Could you return every line of the material that contains the word "image"?
----------------------------------------
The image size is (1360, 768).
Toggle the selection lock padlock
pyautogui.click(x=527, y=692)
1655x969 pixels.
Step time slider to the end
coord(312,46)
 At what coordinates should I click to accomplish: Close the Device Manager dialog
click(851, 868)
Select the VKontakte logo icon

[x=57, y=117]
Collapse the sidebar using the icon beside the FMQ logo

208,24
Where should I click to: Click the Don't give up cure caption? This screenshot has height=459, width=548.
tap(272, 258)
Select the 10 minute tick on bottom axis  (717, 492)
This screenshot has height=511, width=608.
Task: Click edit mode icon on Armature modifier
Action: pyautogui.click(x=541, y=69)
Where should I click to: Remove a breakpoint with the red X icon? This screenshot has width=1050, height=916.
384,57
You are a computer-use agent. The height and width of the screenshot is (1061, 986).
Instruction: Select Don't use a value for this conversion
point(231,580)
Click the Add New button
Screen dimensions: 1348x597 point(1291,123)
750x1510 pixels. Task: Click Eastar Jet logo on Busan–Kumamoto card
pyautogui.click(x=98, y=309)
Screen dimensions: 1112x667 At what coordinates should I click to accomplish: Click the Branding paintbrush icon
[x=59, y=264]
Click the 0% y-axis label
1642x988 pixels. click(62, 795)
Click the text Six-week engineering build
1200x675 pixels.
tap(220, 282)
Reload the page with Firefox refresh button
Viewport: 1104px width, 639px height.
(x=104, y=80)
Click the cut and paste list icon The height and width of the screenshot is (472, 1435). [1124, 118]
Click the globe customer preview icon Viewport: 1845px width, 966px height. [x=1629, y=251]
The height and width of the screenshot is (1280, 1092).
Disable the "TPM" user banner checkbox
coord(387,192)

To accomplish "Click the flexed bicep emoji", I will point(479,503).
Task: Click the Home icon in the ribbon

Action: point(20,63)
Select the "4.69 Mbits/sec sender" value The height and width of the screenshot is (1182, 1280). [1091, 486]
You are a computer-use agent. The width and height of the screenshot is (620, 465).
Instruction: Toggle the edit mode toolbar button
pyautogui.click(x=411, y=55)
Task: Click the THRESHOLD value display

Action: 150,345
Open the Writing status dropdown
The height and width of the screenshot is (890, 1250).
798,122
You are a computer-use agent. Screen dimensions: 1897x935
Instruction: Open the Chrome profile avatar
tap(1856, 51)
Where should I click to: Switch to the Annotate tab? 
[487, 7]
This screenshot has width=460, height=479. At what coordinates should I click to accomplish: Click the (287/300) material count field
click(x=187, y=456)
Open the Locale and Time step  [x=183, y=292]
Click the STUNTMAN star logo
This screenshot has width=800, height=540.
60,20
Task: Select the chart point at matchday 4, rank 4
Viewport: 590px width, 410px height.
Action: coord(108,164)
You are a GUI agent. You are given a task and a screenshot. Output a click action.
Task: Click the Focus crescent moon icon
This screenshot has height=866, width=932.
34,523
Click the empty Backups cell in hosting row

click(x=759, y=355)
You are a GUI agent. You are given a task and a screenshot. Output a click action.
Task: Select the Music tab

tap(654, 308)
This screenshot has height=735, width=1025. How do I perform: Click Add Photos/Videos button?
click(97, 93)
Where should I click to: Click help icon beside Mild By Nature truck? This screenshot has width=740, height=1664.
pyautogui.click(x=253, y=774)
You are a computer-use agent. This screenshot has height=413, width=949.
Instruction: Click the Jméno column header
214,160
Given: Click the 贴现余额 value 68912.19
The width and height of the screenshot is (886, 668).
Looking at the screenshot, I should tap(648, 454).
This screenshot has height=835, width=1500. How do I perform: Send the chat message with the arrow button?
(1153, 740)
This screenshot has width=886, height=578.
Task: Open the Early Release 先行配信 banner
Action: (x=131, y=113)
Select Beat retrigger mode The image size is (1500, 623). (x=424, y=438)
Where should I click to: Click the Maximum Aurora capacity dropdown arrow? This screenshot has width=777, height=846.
----------------------------------------
§ **Finished task**
The image size is (1360, 768).
Select Beat retrigger mode The image size is (1500, 623). (x=424, y=438)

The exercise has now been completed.